Having the underlying fabric of your life destroyed can feel very much like that sort of a descent into madness. Unfortunately, when we’re faced with total disaster, most of us can’t stand to live in that space for very long. It’s too threatening, too scary, too overwhelming to face the fact that our lives are built on a very thin veneer of rules and normality which really have no substance to them. And so we begin to reconstruct our lives as rapidly as possible using the same template that failed us in the first place.
Your wife died? No problem – get remarried.
You lost your shitty job? No problem – get another shitty job.
Your family deserted you? No problem – join a social club or AA or a church and make a synthetic family.
We desperately want to get back to our sense of safety but, in doing so, we lose the gift of the loss, the gift of the shamanic journey into darkness. And make no mistake, losing everything can be a magical gift because it can make us realize that we never really had it to begin with.

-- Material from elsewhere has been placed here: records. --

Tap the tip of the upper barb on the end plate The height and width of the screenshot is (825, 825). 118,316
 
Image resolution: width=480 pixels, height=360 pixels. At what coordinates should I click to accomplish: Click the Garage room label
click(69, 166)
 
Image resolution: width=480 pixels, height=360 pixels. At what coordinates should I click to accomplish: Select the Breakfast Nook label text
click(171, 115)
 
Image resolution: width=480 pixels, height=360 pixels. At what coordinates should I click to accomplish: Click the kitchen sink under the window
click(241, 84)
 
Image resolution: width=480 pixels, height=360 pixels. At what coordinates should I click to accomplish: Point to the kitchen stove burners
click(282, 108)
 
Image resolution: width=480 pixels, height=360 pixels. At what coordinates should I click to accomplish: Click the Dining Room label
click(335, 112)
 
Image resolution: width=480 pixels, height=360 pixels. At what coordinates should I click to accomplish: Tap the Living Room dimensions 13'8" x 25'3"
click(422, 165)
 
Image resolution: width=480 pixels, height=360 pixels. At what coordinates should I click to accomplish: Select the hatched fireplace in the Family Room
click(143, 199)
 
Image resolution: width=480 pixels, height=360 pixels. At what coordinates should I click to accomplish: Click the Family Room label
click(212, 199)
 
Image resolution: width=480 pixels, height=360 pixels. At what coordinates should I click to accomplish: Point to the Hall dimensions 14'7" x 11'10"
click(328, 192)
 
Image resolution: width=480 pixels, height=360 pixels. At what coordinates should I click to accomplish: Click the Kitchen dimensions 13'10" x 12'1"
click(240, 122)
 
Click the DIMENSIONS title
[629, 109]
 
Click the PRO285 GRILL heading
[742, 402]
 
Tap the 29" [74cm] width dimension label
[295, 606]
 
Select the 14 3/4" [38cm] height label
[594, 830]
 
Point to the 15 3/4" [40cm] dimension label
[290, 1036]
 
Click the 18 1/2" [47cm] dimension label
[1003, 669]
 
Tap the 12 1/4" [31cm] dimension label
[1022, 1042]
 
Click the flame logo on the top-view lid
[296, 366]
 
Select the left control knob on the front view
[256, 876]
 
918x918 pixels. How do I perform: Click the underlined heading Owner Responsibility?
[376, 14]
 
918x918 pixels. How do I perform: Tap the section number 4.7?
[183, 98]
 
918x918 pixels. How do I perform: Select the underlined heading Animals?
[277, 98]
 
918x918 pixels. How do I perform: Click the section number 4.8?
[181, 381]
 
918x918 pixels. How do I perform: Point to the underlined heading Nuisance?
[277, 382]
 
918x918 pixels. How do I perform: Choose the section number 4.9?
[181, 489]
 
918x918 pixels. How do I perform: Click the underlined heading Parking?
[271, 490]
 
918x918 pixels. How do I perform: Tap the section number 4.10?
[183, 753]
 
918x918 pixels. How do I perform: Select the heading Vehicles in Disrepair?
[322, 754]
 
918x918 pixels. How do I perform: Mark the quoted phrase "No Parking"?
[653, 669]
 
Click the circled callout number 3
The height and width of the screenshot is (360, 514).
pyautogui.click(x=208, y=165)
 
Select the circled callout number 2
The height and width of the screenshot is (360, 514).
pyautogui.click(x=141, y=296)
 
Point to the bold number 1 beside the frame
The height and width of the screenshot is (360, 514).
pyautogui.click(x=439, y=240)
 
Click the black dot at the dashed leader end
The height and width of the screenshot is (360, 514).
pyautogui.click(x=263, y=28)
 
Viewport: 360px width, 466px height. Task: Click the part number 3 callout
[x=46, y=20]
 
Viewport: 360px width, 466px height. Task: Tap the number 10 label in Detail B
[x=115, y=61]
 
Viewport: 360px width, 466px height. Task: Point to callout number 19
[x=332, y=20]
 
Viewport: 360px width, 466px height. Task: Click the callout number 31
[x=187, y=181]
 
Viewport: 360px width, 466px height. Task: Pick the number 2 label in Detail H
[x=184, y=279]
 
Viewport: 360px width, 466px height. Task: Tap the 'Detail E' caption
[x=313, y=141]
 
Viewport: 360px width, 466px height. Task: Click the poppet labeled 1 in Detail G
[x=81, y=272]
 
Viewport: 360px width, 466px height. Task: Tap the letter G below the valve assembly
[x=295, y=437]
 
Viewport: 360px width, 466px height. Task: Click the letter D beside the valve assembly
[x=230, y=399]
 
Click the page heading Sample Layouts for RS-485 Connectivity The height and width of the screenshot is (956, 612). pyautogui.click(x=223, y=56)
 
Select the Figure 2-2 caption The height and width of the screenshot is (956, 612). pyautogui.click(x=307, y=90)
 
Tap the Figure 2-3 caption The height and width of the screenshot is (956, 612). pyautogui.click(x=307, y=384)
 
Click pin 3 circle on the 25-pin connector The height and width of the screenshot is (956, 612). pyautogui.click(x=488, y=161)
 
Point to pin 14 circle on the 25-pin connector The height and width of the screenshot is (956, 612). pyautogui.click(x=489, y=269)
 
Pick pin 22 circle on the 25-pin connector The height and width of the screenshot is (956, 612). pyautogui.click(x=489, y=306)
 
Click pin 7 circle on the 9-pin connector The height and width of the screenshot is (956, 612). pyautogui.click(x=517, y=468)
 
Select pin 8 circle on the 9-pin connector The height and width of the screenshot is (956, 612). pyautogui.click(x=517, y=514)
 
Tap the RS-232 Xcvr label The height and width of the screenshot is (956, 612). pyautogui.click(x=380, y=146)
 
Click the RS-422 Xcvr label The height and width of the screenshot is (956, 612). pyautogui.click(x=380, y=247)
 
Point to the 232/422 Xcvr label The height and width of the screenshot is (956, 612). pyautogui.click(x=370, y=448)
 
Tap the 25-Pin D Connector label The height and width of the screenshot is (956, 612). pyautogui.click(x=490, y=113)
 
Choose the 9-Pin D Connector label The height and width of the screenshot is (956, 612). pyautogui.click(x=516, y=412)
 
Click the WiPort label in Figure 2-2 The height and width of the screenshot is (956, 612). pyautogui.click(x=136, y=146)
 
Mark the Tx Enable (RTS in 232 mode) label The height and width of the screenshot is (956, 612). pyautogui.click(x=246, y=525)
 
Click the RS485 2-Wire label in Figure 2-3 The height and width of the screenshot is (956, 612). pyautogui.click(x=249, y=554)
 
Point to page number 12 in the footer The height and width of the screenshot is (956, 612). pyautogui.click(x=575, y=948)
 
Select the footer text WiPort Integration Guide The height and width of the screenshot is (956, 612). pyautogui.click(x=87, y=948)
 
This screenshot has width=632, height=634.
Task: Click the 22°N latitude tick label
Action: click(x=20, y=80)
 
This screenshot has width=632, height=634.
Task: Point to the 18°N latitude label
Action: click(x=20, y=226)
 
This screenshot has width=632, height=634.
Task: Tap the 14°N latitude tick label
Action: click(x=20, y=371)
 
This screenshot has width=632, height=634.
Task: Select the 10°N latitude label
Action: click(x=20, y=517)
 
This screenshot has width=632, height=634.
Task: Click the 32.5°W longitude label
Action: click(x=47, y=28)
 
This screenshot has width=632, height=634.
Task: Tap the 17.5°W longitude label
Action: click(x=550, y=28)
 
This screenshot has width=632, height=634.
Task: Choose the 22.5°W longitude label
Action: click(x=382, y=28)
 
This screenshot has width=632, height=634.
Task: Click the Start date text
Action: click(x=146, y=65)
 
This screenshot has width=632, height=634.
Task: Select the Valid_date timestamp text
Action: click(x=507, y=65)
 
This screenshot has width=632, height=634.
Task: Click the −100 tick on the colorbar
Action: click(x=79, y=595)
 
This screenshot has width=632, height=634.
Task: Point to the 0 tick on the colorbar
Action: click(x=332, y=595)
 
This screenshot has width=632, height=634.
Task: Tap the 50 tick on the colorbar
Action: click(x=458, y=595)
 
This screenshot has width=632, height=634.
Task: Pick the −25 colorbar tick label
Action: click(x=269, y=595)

When we realize that everything we treasure can vanish, then we can begin to reconstruct our lives with things that are real and won’t disappear in the next disaster. Love. Compassion. Inner wisdom. Peace. Tranquility. But first we have to relinquish the safety of our, “rules,” and our so-called normal lives. As Pema Chodron said in When Things Fall Apart: Heart Advice for Difficult Times/p>
“To be fully alive, fully human, and completely awake is to be continually thrown out of the nest. To live fully is to be always in no-man’s-land, to experience each moment as completely new and fresh. To live is to be willing to die over and over again. ”
The gift of The Tower is to be fully alive and fully awake, to live without our previous illusions. If we choose to take the gift.